_Task objective_
Search the data below for "resolution"; list each line that holds it.
::: Source records
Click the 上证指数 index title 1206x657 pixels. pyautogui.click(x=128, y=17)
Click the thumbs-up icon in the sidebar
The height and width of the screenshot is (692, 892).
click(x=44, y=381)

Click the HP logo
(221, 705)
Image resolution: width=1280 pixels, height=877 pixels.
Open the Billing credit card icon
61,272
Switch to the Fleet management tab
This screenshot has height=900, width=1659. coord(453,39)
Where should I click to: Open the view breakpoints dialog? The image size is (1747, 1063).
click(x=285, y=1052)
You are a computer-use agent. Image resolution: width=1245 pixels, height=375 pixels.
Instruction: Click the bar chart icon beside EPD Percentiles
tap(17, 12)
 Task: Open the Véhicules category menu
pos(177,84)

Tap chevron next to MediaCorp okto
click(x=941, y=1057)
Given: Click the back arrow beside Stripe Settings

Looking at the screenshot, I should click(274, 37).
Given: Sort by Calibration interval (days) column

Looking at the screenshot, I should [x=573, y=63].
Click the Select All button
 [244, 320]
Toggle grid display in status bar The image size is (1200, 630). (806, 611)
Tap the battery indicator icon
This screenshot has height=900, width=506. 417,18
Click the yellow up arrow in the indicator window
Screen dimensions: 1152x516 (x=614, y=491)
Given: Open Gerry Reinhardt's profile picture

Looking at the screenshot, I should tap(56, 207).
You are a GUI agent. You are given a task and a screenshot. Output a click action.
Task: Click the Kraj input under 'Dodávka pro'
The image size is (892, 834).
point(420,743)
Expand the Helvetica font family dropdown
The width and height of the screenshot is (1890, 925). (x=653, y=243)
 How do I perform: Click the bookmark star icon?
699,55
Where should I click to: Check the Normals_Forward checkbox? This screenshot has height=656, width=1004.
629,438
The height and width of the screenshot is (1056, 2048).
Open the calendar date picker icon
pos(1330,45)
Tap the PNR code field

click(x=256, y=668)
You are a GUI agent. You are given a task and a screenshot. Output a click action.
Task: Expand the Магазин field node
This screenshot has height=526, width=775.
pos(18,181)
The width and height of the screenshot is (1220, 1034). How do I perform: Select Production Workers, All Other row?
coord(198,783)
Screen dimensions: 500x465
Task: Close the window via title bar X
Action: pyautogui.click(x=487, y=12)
::::::
_Solution_
Image resolution: width=1280 pixels, height=877 pixels.
You are a computer-use agent. Image resolution: width=1245 pixels, height=375 pixels.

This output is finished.